• [WHAT IS EXPECTED]
Your answer is every line of the material below in which the string "computer" occurs.
════════
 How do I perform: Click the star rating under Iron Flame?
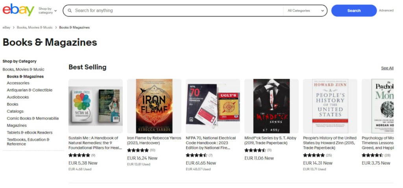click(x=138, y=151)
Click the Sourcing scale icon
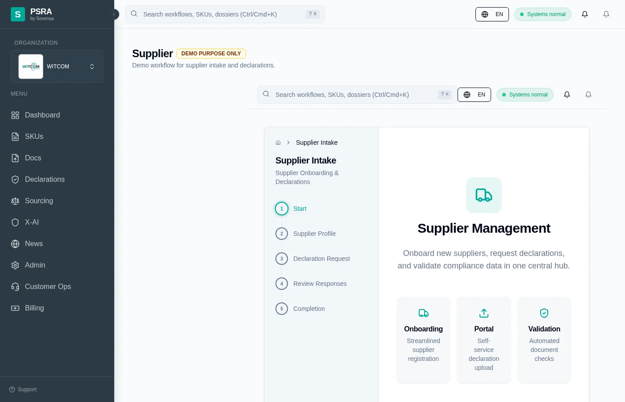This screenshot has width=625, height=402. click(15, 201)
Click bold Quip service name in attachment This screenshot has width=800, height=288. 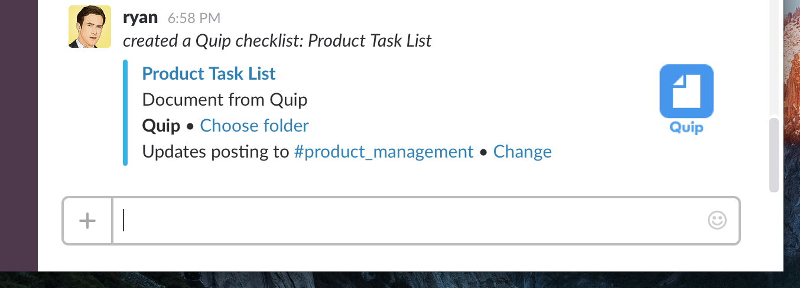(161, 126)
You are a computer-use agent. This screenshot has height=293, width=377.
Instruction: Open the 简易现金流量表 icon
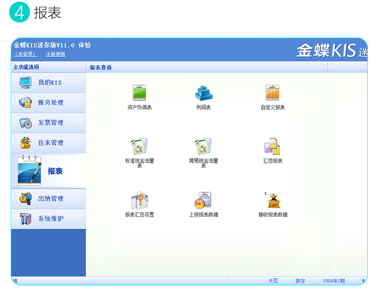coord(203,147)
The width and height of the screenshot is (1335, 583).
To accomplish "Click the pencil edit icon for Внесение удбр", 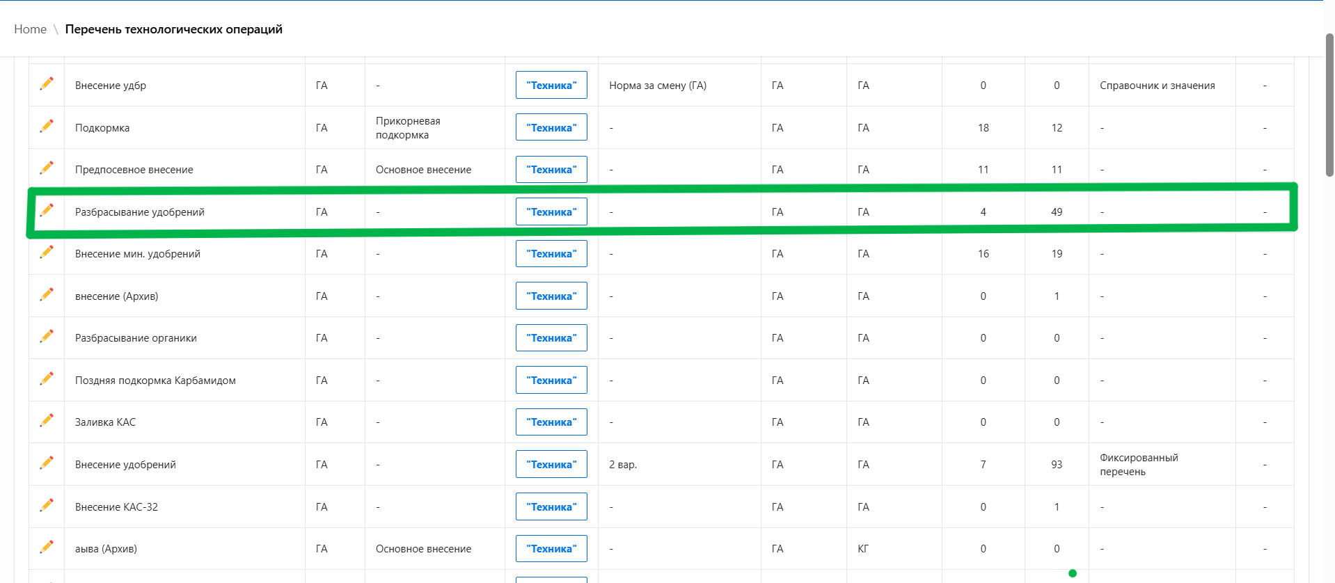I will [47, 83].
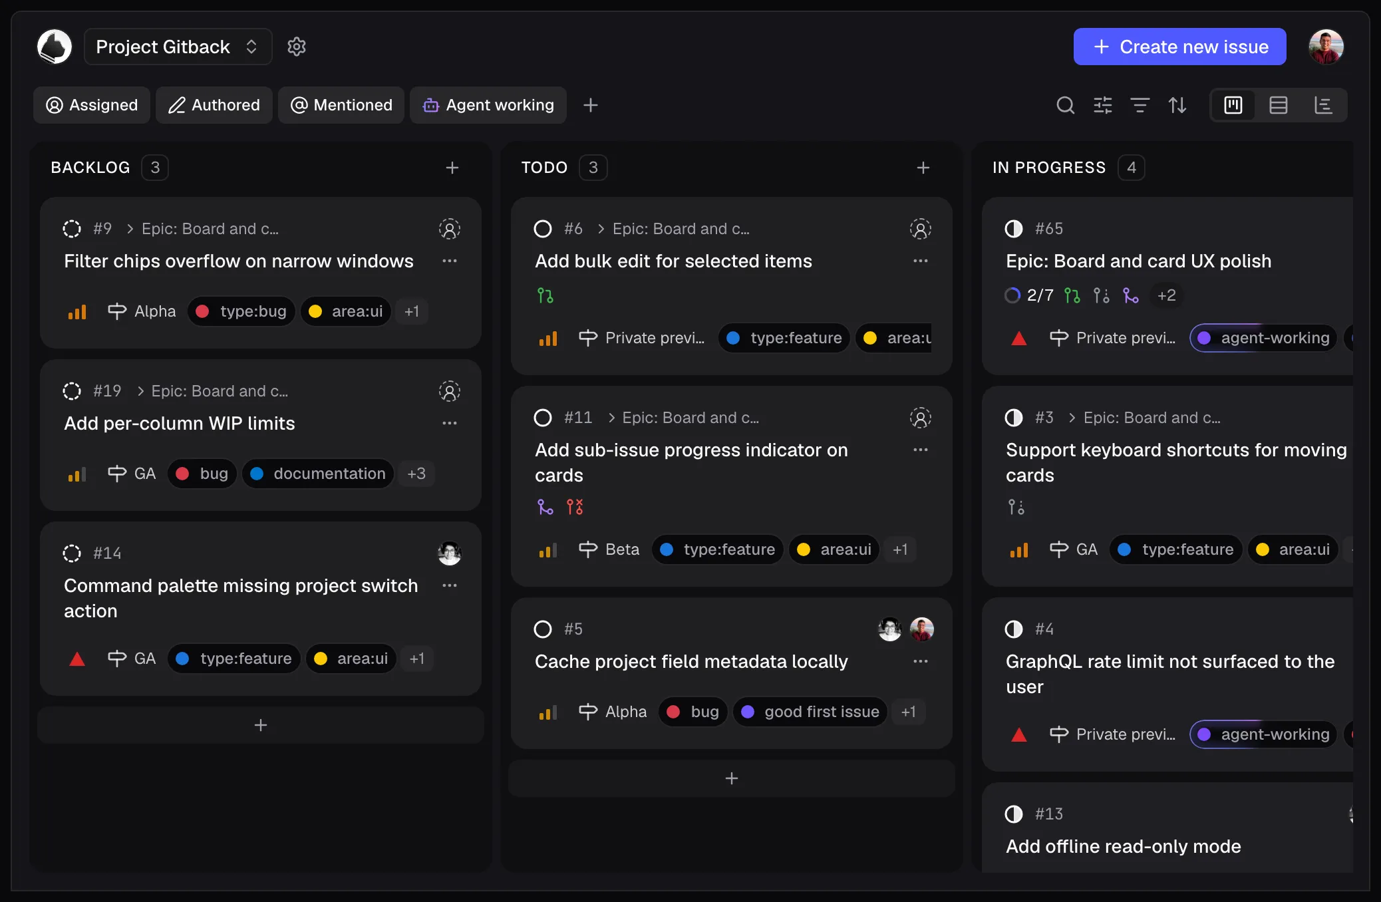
════════
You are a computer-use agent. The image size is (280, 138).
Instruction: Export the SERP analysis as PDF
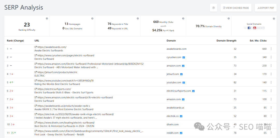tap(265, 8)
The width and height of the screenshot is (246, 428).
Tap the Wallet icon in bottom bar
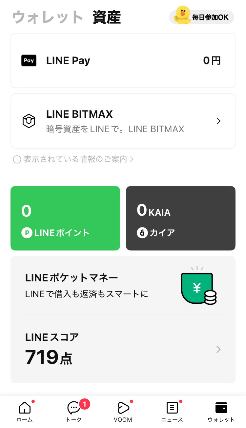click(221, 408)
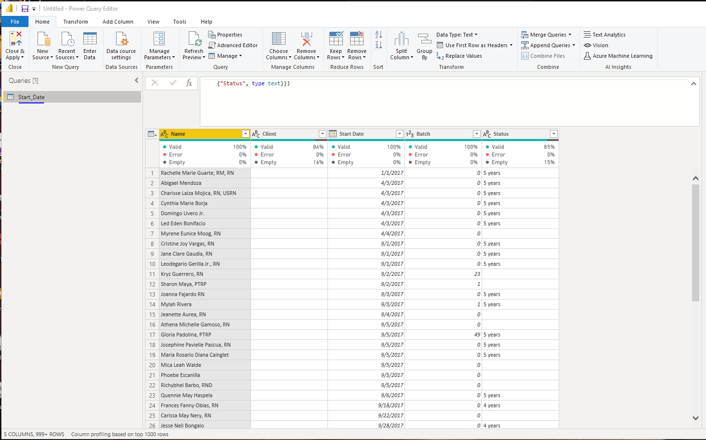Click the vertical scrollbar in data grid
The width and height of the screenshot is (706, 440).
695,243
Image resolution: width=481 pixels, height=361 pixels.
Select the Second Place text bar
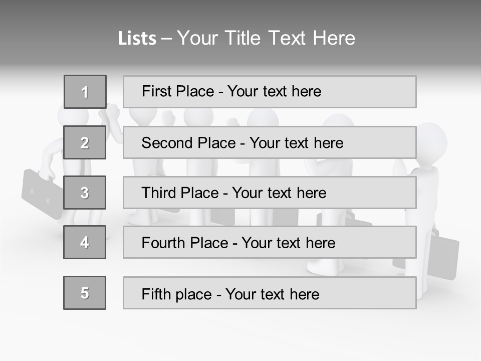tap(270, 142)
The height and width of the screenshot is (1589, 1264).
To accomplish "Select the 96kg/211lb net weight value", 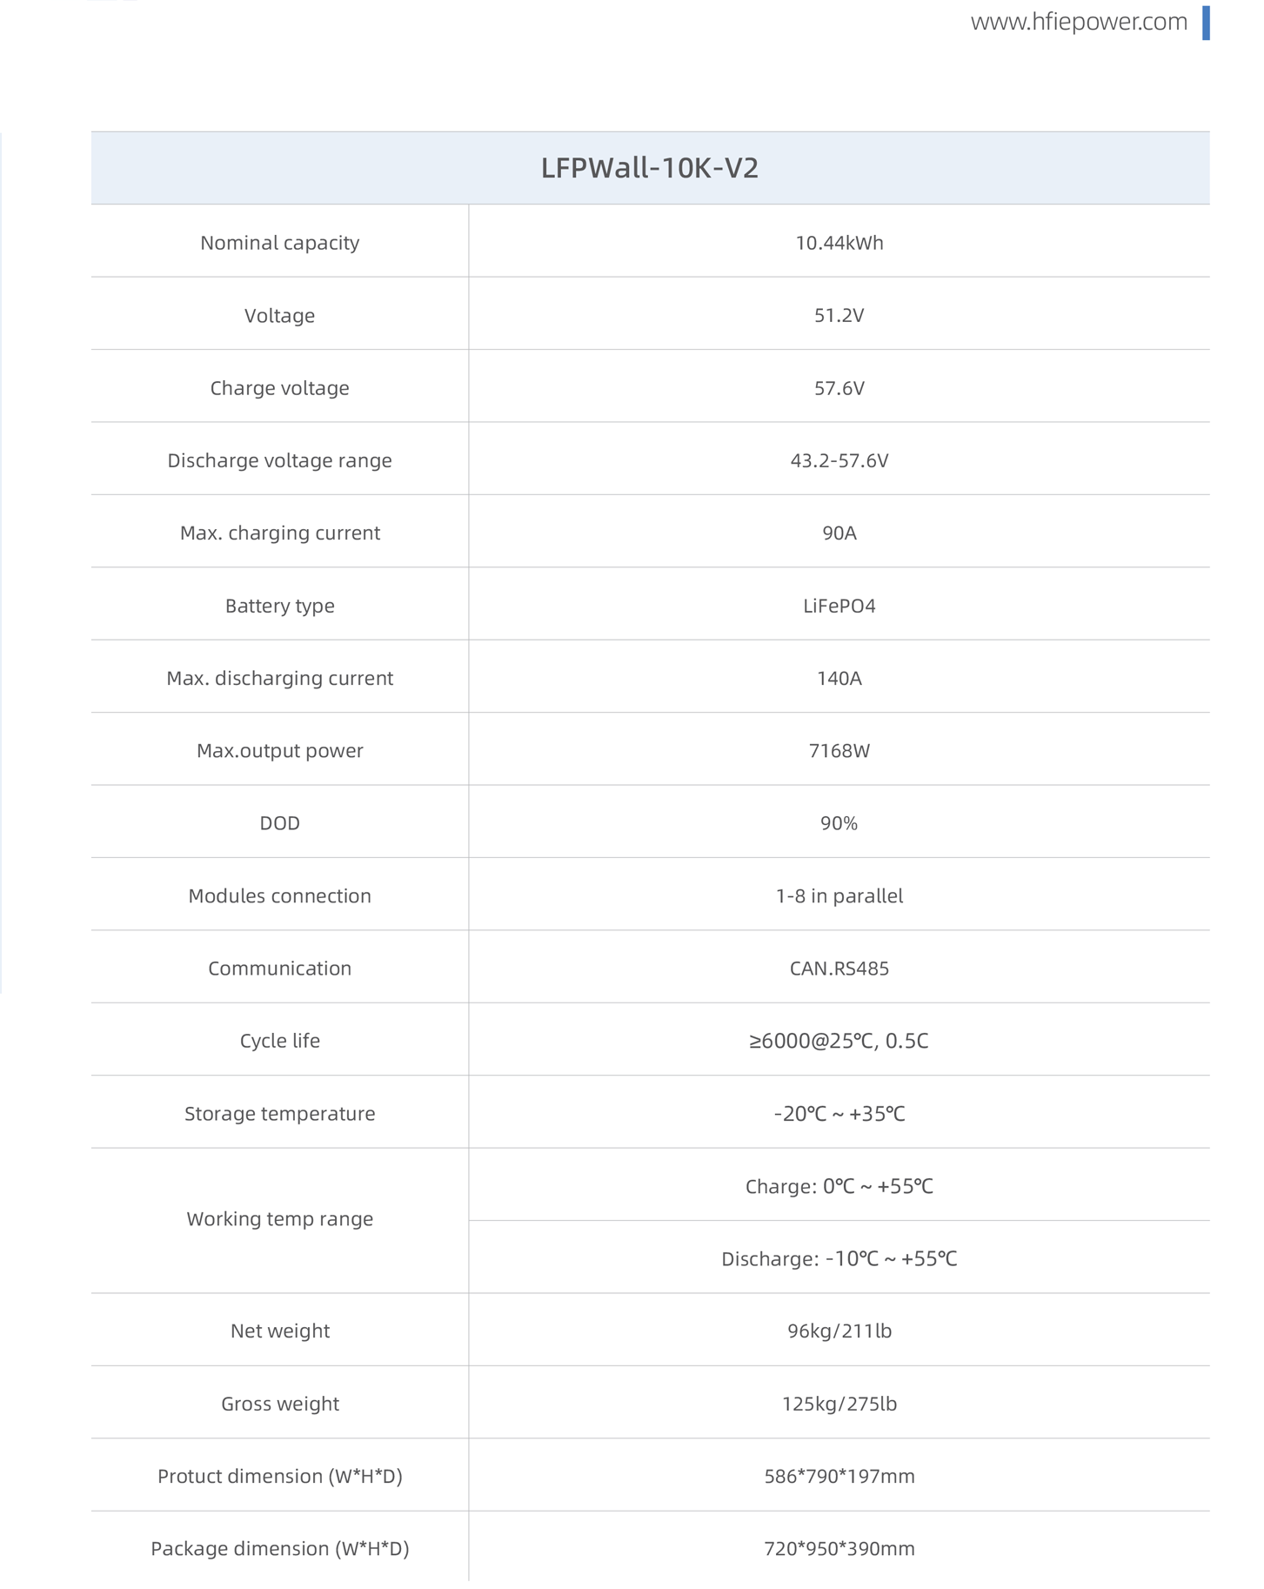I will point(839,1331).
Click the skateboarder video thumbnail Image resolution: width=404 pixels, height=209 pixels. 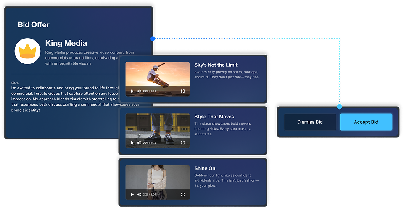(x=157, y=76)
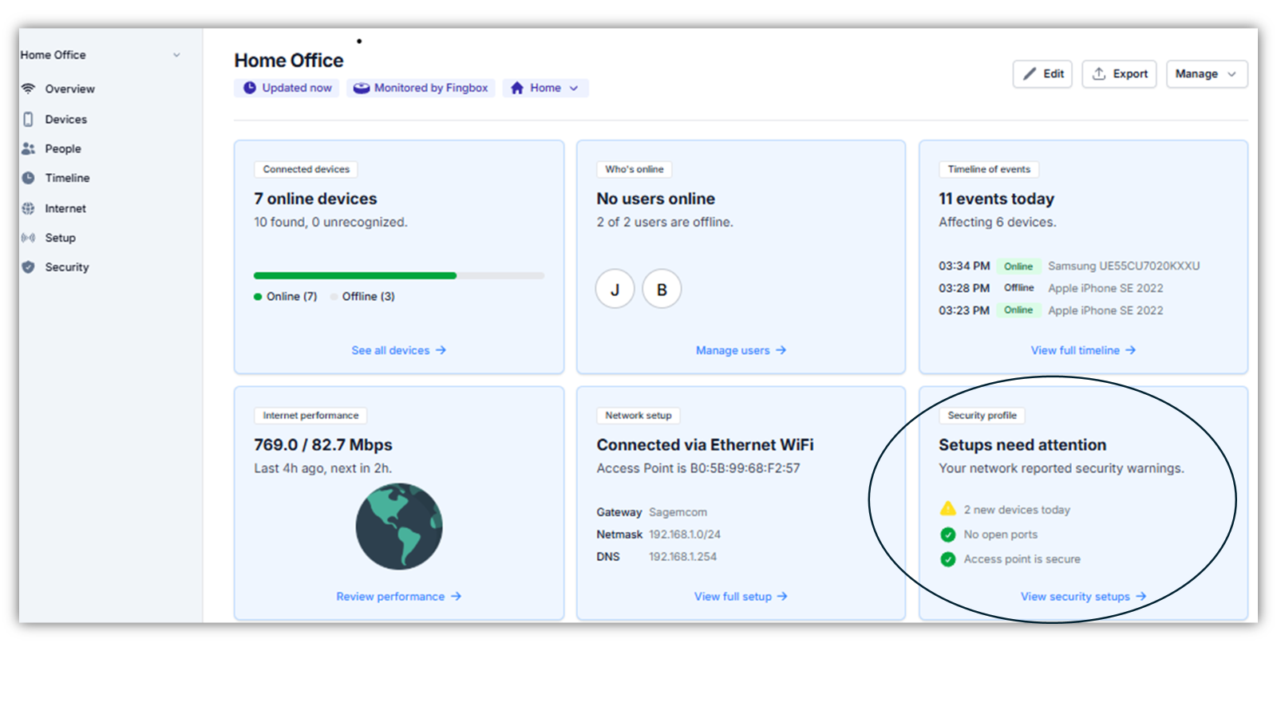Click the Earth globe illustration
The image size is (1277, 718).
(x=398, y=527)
════════
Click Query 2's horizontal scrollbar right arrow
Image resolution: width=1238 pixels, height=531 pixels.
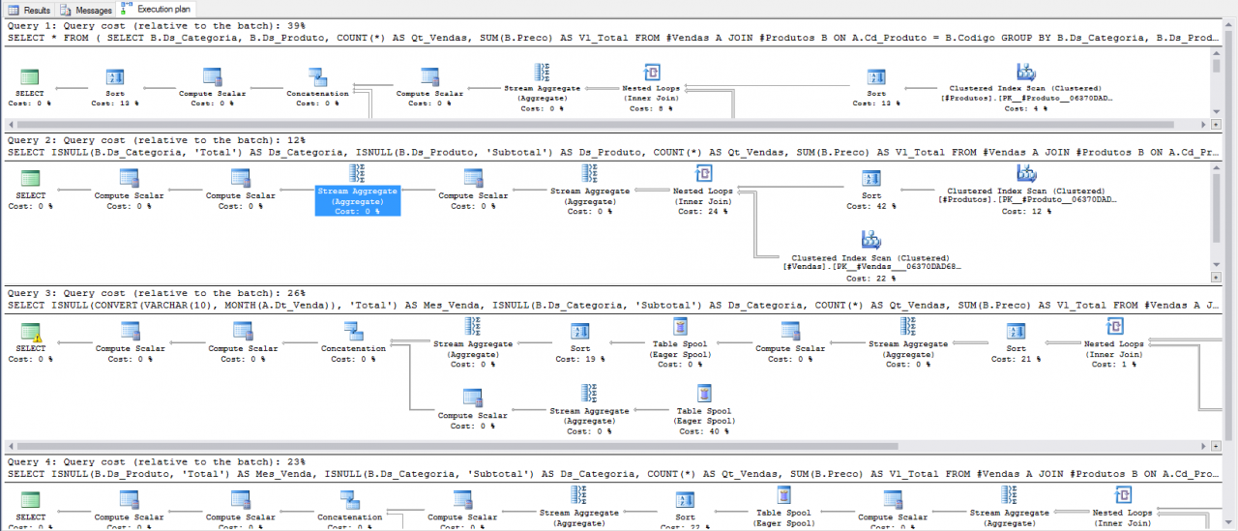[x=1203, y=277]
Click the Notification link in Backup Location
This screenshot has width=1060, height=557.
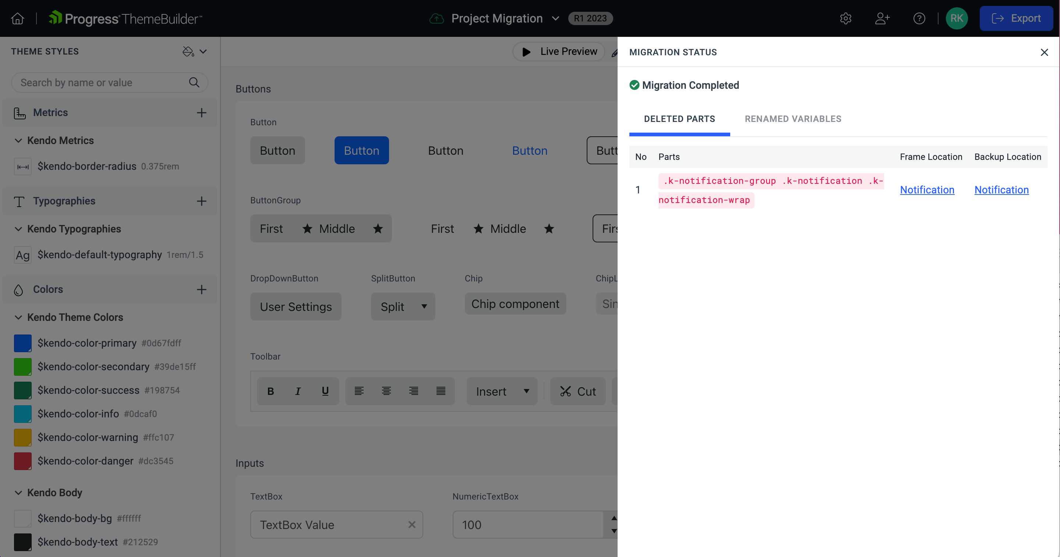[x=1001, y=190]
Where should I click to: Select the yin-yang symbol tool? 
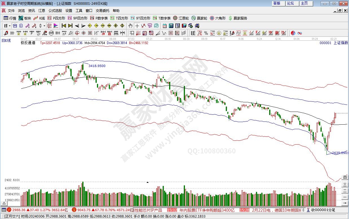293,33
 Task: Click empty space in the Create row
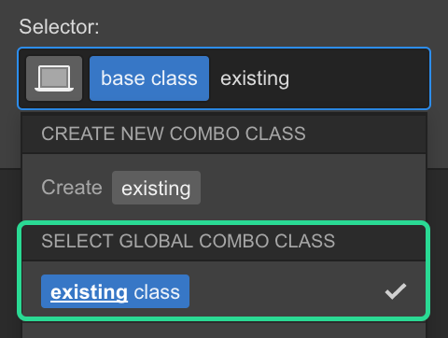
════════
• [SOLUTION TO THE EXERCISE]
You are a computer-use agent. This screenshot has height=293, width=377.
You are a computer-use agent. The image size is (280, 138).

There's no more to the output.